On the day of the 15th anniversary of the shooting, a memorial is held at the school. Diana drives in front of the school several times until she finally decides to stop and bring in some flowers. As she enters the school she is asked whether she is one of the survivors. She smiles and walks inside, first leaving flowers on some desks and then moving on to the rest rooms where one of the shootings took place. At that moment she gets a call from Emma's school informing her that her daughter is missing and that a pink piece of clothing has been found in the woods. She drives there and walks through the woods, shouting out her daughter's name. Emma appears before Diana's eyes for a moment, then vanishes almost as soon as she appeared.

What occurred 15 years earlier in the washroom where Diana left the flowers is revealed: She and Maureen had been forced to decide who would survive when confronted by the shooter, Michael Patrick. Though Maureen had offered herself first, the shooter questioned why Diana should not die. In response, Diana agreed to be killed and was shot by Michael, who then killed himself. At that moment, Diana dreamed the adult life she thought she would have if she let Maureen die and Emma was the child she would have had if she had not gone through with the abortion.

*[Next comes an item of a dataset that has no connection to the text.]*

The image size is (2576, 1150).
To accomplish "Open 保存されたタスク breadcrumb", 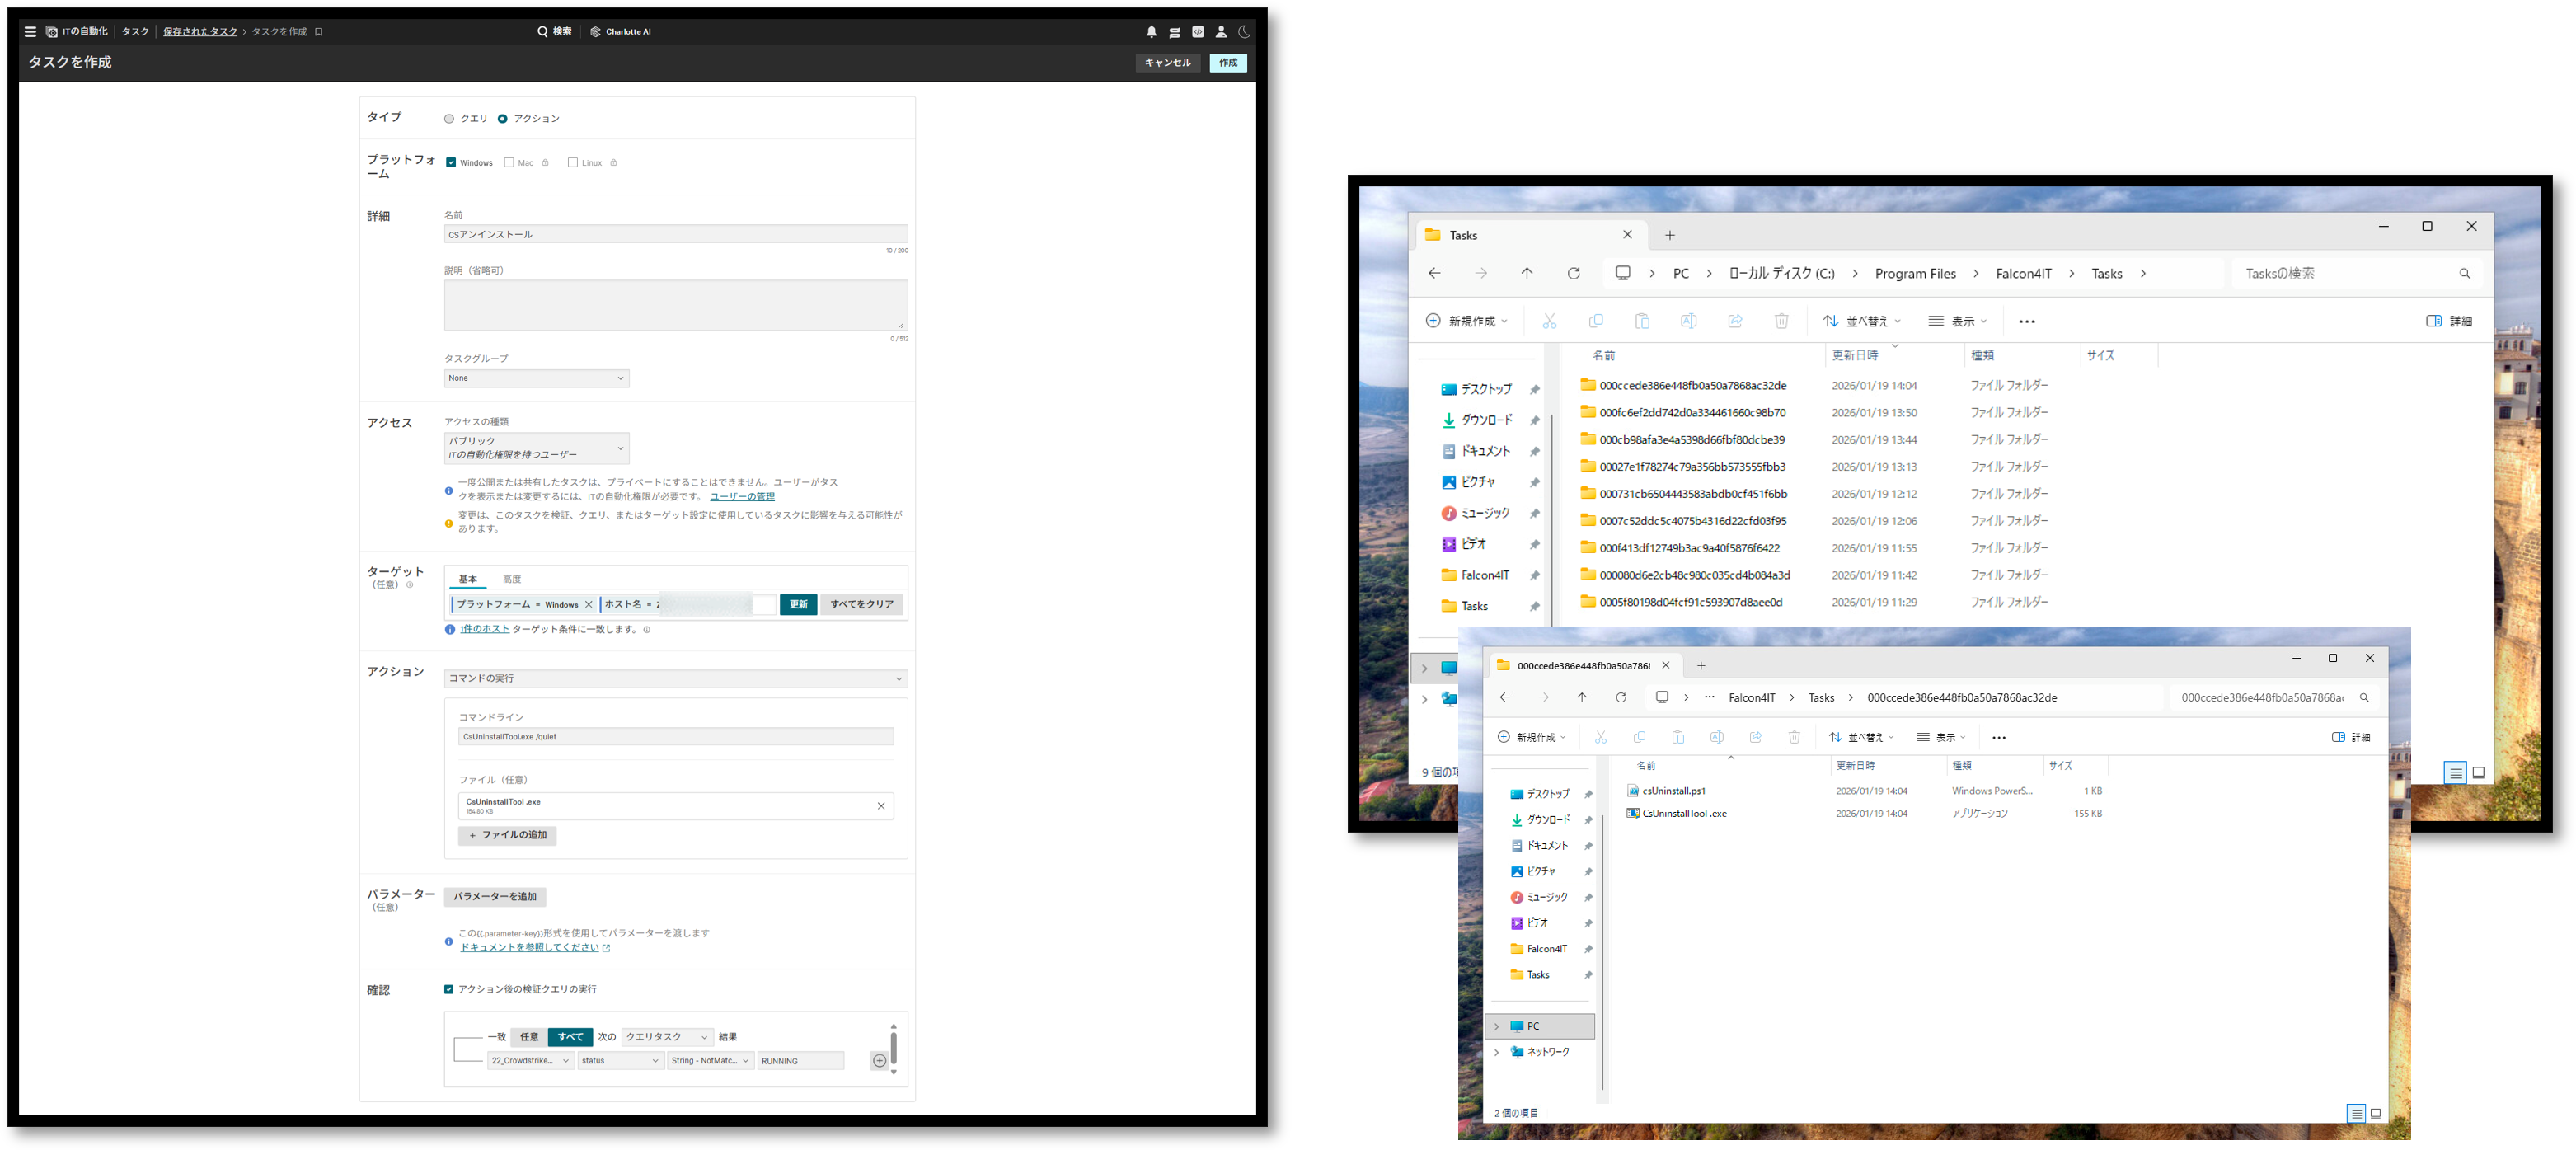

At the anniversary, Diana is asked once again if she is a survivor. She replies "No" with a smile, with a sense of relief that she did the right thing by dying and having her friend live her life.

==Reception==
On review aggregator website Rotten Tomatoes, The Life Before Her Eyes has a 24% approval rating based on 95 reviews, with an average rating of 3.9/10. The critics consensus reads: "Despite earnest performances, Life Before Her Eyes is a confusing, painfully overwrought melodrama." On Metacritic, the film has an average score of 38 out of 100, based on 25 reviews.

Though the acting was praised, multiple critics lambasted the film's final reveal as gimmicky and manipulative. Joe Goldsmith of IndieWire called the film "a reasonably well made, if hopelessly overblown melodrama, which oversteps its mark with pretensions of narrative complexity and social currency". Others criticized the film's narrative structure, overuse of symbols, and its handling of issues such as abortion and faith. The Philadelphia Inquirers Steven Rea wrote, "There are two very fine performances here - Wood's and Amurri's - but they're not strong enough to rise above the metaphor-laden script. The Life Before Her Eyes is like a ghost story that doesn't quite make sense in the bright light of the day." Some said the film appeared to be making an unnecessary anti-abortion stance with its "bewildering, ersatz magic-realist conclusion".

The Los Angeles Timess Carina Chocano wrote "though [the film] hints at some interesting thematic elements, Perelman doesn't delve into them very deeply. You get the feeling that somewhere in the source material, there are all sorts of meditations on women's assigned roles in life. But Perelman doesn't quite get close enough to his characters for their predicaments to fully resonate."

===Box office===
The film opened in limited release on April 18, 2008, in the United States and grossed $20,220 in eight theaters its opening weekend, averaging $2,527 per theater. Its total domestic gross was $303,439 against a production budget of $13 million.